Дышалось в парках хорошо, ибо все деревья, эвкалипты и каштаны, акации и клены, магнолии и дубы, возвышавшиеся над аккуратно подстриженными кустами лаврового дерева, не забывали о своих обязанностях и, как и тысячи лет назад, продолжали выделять днем кислород. Изредка тишину тенистых аллеек нарушали ребячьи визги и крики.
В итальянском квартале было все, что и должно было бы быть в Италии. Ресторанчики с итальянской кухней, бары, кафе, итальянские кинотеатры, библиотеки, церкви, газеты и публичные дома. Все то, что как‑то могло принести деньги, эти центы и доллары, стояло здесь цепко, пустив корни в каменистую почву.
Семейство донны Марии Кассини было многочисленным: три внучки, две уже почти взрослые, студентки Бруклинского технического колледжа; два внука, самому старшему из которых было уже под тридцать, и он отделился от них, этот непослушный Чезаро, а самому младшему из внуков было семь лет. Все это семейство нужно было накормить, одеть и вывести в люди. Жили в доме и две сестры донны Марии, жили со своими мужьями, детьми и внуками. Вся эта шумная компания занимала двухэтажный особняк с длинным просторным портиком.
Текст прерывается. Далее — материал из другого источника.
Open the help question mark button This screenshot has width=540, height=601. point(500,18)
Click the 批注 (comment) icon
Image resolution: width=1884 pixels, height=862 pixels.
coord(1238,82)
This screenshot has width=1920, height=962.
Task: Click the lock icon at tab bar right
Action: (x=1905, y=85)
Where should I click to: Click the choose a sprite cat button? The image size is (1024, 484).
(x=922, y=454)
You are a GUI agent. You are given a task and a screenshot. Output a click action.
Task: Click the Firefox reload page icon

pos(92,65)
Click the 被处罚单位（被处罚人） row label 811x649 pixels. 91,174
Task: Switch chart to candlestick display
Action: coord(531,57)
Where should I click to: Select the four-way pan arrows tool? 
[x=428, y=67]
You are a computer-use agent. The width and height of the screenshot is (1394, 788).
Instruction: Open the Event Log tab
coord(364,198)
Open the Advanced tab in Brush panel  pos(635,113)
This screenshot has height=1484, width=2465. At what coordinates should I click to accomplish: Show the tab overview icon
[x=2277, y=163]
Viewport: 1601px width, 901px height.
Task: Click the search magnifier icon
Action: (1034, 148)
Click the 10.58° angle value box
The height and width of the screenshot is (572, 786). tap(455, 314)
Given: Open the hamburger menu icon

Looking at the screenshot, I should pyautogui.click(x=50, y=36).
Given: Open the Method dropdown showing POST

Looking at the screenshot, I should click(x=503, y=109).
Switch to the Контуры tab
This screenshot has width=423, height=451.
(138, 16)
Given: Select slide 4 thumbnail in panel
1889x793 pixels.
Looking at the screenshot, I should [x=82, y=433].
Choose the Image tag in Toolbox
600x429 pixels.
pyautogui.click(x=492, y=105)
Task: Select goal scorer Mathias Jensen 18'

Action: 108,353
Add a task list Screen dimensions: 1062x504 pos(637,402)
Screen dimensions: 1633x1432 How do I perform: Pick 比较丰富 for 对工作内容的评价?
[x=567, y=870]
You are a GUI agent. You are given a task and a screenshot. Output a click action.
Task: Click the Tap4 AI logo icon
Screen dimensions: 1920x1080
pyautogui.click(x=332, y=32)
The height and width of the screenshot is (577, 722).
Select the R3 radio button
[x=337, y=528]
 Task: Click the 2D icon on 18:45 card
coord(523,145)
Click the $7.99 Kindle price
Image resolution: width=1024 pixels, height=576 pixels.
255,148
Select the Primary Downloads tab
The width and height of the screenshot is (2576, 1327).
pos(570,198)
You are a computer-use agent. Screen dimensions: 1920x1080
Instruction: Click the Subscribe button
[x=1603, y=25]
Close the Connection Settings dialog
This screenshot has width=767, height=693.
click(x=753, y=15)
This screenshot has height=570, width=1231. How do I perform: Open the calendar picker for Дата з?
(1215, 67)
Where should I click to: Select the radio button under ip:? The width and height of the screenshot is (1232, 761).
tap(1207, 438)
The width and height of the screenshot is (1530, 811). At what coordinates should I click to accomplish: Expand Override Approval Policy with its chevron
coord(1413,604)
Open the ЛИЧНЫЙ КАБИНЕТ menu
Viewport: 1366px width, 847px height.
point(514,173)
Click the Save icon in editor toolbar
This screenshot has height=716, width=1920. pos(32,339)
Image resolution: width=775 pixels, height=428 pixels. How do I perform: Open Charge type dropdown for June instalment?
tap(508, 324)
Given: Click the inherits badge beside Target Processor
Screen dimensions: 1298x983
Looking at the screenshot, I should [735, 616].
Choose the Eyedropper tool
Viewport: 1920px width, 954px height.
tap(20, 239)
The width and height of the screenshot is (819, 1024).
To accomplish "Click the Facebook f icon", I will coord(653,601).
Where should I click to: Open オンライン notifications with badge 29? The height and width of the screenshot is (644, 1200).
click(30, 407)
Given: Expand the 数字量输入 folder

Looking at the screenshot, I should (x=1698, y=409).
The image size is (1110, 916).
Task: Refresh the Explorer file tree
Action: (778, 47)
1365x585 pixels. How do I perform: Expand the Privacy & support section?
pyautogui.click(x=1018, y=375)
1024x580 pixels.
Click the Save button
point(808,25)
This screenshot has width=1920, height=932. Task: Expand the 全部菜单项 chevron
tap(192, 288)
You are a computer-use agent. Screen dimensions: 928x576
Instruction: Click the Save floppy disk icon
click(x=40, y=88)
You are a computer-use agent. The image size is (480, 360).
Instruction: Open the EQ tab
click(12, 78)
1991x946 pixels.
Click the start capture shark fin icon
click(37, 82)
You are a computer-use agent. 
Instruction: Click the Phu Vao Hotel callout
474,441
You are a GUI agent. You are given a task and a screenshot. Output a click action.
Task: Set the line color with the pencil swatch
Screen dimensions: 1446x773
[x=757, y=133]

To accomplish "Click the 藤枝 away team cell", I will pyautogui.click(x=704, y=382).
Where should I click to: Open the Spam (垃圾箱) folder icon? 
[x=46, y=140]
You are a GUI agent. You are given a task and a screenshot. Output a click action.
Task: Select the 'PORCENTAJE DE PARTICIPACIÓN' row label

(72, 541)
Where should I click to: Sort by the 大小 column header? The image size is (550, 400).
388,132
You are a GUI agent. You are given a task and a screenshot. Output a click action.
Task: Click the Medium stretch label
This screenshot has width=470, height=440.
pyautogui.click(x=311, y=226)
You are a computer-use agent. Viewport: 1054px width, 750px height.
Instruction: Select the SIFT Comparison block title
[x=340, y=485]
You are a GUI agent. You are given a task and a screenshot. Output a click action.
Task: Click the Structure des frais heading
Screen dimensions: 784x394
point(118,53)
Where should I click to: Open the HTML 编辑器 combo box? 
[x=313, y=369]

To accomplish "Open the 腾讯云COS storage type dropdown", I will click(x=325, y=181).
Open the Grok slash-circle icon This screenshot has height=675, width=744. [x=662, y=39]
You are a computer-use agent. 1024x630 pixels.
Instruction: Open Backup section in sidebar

Сегодня о утра туман повис над кварталом, но, к счастью, легкий ветерок разогнал его, появилось солнце, деревья зажелтели своим осенним убранством. Носившаяся в воздухе паутина, цепляясь за бельевые веревки, попадала в глаза, на лицо, и тогда донна Мария почему‑то вспоминала свою Сицилию, ее осень, вот такую же теплую… Нет, намного теплее и мягче, и без этого рева проносившихся по эстакаде машин. Донна Мария уже несколько раз выходила на портик, щуря старческие глаза, вглядывалась в улицу, в ее конец, надеясь там кого‑то увидеть. И каждый раз там было пусто, и она, тяжело вздыхая, ковыляла к себе, в комнату.
И вот черный «Крайслер» выполз из‑за угла, проехал медленно по улочке и остановился у дома донны Марии. Из него выбрался молодой человек, стройный, подтянутый, в дорогом костюме в полосочку, с большим букетом красных роз и с множеством свертков подмышкой. Он привычным движением открыл калитку особняка, огороженного решетчатым невысоким заборчиком; звонок в доме известил — кто‑то вошел во двор.
Смешная девочка в коротеньком платьице выбежала навстречу Чезаро Кассини, своему старшему брату, смеясь и подпрыгивая, она не переставала кричать: «Чезаро приехал! Чезаро приехал! Баба Мария, Чезаро приехал!»